Yes, I realize Halloween was ten days ago now. I’ve been busy. Every year, after Halloween, our lives pick up in pace because not only are there two major holidays in November and December, but we also have two birthdays in our family within two weeks of each other. That, along with all the celebrations and winter shows and concerts held by other families and the school, and planning the winter break, is enough to fill our time until January. Hence the delay in this post on Halloween.
Halloween in Taiwan was not quite as festive or exciting as in the U.S., for the obvious reason that it’s not celebrated widely here. Still, even when I compare it to Halloween celebrations we enjoyed in Thailand, it still falls short. Our Halloweens in Thailand were pretty epic with a parade of all the kids and teachers in their costumes, trick-or-treating around the school, and trick-or-treating in the neighborhoods near the school that was organized by the teachers of the school.
Not that it mattered much. I’ve never really enjoyed Halloween since I was never allowed to participate as a child, so as an adult, it’s hard for me to get into the spirit of the holiday. My son, now that he’s getting older, isn’t as into it now as he used to be. He still enjoys parts of it–being out with friends and getting candy–but he’s not as into dressing up anymore.
Halloween for us this year was pretty low-key. The elementary school held a celebration for the kids the Friday prior to Halloween. The kids dressed up and had a Halloween costume contest. Each class from grades 1 to 5 chose a winner for each of three categories. Following that, there was an assembly to showcase all the class winners for each category. This assembly was emceed by my son and two other kids in Student Council. It was badly organized. After the assembly, the kids went back to their classrooms to play some games. They also got loads of candy from their teachers.

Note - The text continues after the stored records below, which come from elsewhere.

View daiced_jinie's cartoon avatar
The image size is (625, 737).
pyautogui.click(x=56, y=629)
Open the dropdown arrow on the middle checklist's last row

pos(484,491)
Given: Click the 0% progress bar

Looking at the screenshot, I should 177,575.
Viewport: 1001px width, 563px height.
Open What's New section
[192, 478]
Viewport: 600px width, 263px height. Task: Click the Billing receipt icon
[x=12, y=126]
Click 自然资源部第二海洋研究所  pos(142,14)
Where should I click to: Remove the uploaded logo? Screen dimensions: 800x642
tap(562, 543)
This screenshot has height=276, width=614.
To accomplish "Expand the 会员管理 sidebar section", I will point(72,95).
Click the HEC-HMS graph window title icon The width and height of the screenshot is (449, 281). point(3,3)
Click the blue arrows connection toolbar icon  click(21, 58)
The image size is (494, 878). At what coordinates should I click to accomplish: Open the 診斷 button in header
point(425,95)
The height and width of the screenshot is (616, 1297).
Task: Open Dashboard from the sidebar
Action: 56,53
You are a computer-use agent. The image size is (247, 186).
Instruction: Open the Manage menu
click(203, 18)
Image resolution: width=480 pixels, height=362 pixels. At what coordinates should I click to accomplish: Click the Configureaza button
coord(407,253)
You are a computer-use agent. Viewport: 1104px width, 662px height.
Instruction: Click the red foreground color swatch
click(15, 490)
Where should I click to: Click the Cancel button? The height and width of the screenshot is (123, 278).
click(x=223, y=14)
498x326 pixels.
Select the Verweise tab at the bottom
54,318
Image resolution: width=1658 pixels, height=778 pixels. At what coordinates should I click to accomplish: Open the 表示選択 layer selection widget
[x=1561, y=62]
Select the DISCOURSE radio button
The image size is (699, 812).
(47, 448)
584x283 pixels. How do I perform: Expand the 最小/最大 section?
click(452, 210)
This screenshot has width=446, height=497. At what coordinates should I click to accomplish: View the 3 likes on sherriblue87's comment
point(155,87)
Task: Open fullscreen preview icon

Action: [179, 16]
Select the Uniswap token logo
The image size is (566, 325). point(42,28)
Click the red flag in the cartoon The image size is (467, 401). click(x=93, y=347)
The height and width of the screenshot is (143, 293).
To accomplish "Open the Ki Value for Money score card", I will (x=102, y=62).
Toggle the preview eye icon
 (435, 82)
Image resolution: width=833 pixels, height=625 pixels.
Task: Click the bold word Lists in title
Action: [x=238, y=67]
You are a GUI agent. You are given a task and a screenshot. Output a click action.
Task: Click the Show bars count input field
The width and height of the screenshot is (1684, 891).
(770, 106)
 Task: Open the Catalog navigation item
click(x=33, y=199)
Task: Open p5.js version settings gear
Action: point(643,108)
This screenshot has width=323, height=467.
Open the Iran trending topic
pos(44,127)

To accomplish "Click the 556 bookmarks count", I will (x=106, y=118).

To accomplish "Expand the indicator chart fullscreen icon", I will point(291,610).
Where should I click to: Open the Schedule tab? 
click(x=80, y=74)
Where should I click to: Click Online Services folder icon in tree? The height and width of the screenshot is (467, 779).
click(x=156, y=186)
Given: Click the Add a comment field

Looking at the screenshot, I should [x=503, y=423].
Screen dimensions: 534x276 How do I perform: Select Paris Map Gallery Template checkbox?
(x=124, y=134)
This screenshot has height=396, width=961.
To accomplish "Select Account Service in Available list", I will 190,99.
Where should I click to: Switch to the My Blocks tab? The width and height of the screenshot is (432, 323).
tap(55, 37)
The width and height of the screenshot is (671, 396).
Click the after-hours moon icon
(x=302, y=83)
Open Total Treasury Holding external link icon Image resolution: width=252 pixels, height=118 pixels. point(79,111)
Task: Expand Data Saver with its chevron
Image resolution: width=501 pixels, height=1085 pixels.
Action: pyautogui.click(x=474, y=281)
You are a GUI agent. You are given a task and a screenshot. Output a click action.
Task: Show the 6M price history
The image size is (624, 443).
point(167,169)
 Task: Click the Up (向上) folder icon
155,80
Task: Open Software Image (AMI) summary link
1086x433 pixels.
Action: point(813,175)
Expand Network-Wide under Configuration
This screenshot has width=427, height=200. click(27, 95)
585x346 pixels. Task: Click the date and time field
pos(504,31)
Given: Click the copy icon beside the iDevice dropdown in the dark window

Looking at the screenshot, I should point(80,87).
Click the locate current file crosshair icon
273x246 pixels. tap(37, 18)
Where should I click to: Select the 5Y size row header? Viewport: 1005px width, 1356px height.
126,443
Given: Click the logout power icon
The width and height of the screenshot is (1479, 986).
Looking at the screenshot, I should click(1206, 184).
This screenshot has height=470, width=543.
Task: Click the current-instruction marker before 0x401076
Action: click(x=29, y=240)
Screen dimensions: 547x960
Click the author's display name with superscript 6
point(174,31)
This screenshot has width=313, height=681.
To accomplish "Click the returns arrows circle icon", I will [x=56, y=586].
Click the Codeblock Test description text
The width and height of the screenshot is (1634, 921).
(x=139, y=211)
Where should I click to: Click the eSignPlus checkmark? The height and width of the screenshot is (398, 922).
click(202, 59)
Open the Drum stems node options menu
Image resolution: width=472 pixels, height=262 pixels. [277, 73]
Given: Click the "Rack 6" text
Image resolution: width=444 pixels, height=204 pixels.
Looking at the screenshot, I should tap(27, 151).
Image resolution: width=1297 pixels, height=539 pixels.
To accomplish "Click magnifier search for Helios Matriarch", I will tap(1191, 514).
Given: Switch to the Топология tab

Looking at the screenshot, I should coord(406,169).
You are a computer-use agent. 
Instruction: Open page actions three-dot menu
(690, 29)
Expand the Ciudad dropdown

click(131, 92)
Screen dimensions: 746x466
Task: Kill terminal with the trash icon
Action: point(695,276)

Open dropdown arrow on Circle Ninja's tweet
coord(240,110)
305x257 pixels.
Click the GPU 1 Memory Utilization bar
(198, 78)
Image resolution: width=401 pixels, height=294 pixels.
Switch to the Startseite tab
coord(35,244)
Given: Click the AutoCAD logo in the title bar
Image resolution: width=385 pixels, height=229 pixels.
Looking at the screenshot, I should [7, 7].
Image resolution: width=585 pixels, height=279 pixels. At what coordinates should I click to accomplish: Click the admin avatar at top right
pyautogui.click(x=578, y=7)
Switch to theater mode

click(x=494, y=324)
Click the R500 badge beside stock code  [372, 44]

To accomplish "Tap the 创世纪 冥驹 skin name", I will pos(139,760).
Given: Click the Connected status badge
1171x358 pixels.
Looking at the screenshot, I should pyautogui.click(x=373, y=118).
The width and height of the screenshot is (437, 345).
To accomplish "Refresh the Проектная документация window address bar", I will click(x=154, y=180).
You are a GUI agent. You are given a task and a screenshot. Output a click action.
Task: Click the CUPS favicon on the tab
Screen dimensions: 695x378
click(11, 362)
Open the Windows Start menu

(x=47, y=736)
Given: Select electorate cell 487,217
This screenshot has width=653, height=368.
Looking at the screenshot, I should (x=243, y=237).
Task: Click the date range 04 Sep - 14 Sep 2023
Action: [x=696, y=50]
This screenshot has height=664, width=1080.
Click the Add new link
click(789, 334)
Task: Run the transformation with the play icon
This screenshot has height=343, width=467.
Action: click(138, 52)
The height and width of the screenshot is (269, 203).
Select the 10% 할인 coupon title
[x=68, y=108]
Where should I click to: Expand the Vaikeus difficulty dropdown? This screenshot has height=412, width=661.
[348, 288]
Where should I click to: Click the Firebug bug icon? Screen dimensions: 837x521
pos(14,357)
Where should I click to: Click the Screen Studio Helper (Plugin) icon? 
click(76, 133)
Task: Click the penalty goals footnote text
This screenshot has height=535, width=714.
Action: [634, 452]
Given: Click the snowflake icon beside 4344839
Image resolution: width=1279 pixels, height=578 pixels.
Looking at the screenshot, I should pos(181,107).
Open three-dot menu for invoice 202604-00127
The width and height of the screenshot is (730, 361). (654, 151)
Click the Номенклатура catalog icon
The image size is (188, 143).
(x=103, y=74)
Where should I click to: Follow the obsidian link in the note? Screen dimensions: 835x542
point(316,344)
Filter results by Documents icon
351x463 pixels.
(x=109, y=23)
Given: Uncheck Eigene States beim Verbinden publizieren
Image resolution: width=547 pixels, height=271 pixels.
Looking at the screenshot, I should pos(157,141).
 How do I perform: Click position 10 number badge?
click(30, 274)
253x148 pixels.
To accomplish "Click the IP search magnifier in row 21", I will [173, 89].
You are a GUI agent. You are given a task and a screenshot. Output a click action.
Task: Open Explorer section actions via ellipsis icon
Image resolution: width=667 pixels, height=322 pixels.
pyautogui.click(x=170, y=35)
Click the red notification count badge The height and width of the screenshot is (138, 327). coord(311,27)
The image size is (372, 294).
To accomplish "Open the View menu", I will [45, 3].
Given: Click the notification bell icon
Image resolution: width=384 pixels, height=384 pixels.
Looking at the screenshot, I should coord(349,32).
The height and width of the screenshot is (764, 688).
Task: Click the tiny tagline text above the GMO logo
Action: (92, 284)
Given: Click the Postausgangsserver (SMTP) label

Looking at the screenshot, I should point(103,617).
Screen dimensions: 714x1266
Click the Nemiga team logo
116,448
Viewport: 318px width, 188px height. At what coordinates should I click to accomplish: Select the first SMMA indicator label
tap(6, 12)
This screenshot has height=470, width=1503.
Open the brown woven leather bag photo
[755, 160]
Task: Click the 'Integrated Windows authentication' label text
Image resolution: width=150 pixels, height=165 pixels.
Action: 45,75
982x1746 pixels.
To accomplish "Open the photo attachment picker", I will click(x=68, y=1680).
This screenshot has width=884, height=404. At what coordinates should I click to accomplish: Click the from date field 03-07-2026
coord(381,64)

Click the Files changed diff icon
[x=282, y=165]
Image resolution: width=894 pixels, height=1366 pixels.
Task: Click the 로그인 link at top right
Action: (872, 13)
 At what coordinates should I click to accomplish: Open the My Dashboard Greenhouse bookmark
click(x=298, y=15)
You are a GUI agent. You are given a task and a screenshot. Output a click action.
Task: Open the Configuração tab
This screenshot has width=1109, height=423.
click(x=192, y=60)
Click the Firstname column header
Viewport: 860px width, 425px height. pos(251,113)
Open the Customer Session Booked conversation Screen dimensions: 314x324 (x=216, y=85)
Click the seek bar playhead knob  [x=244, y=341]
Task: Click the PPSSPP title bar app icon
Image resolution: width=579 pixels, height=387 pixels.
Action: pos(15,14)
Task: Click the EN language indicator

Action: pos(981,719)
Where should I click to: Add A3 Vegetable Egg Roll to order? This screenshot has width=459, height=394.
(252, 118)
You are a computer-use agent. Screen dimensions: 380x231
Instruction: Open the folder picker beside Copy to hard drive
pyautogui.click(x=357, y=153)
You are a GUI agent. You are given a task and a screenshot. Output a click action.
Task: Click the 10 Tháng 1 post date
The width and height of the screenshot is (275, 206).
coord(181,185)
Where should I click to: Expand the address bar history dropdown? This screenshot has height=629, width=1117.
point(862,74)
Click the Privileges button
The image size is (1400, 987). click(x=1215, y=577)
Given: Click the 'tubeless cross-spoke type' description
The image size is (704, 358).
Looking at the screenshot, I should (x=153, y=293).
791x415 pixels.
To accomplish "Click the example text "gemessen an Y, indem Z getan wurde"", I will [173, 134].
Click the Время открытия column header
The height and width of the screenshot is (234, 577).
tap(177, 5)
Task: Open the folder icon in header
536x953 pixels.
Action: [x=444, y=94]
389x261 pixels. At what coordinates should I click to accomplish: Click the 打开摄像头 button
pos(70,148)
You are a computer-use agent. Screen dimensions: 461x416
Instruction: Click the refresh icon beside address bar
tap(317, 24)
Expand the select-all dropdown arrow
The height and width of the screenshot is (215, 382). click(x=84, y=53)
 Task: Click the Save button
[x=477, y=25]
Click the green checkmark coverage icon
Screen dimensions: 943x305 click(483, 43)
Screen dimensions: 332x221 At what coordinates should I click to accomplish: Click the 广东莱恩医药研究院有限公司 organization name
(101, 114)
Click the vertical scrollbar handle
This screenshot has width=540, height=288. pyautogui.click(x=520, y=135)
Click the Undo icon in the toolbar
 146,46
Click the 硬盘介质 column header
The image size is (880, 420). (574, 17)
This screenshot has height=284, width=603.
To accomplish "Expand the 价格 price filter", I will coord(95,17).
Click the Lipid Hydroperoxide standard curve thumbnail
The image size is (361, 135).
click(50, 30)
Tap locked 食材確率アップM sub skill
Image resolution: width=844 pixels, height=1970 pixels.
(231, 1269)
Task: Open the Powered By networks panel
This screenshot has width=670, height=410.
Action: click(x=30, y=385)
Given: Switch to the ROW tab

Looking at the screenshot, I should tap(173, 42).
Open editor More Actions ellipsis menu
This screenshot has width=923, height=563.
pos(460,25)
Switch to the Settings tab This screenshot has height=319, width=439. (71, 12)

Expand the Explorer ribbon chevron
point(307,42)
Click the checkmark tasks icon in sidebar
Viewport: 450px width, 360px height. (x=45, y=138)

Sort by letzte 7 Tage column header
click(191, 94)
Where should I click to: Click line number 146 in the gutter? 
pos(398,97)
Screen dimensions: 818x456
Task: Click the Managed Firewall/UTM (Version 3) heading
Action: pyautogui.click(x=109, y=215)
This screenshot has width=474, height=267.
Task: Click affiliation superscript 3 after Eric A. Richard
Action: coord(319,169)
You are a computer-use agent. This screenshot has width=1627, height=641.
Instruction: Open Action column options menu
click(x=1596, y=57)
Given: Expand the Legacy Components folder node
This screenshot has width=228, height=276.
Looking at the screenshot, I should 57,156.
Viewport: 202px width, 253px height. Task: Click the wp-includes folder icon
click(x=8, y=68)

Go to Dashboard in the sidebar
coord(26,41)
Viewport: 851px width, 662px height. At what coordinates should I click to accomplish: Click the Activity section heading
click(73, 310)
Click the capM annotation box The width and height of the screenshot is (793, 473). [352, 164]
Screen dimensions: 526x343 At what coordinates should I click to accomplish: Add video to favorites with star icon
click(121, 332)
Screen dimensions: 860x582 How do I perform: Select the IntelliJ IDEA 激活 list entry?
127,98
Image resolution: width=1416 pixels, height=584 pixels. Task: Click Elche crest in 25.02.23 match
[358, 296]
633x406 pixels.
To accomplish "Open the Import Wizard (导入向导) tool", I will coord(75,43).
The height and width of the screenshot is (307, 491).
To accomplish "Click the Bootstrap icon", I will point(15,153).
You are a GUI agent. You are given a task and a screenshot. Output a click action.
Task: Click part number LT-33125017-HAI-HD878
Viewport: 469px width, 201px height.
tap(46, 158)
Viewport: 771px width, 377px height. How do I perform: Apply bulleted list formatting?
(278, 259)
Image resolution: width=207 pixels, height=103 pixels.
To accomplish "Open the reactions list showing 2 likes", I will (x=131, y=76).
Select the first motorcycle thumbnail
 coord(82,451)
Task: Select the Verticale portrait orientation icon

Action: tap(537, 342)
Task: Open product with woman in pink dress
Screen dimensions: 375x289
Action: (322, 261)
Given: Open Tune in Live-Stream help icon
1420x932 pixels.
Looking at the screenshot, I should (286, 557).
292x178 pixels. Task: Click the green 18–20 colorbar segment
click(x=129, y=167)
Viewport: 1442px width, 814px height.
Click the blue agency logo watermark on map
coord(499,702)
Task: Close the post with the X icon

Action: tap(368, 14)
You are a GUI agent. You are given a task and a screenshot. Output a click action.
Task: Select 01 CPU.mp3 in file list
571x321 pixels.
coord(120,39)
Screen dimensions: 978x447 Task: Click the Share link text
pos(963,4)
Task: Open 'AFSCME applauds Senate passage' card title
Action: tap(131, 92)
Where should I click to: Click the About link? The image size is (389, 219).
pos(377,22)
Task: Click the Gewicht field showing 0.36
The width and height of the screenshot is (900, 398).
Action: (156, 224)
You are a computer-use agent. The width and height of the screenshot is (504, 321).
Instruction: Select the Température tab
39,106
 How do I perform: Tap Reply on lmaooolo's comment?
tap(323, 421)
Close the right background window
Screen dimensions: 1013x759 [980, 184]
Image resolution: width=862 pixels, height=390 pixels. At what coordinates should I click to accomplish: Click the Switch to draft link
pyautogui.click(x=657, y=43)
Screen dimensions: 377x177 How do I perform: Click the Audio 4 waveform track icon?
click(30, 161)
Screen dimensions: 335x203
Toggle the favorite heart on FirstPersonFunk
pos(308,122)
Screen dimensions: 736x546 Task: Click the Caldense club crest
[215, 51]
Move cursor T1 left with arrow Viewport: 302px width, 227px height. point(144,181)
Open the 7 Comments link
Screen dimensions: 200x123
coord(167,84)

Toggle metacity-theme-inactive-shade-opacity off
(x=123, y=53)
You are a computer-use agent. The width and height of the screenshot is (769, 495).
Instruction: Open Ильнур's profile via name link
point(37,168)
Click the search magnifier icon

On the actual day of Halloween, my son and a few other kids of some of the school faculty went to the apartments of other faculty that live in our complex to trick-or-treat. There were probably eight or nine apartments total where the six or so kids trick-or-treated. Because there were so few kids, each of them was able to get a lot of candy from each apartment. The total amount of candy the kids received probably equaled the amount they would each receive after going to at least twice as many homes back in the U.S. The entire affair lasted probably one-and-a-half hours at most.
So that’s our Halloween in a nutshell. It was quick, easy, and painless, but also nothing to write home about.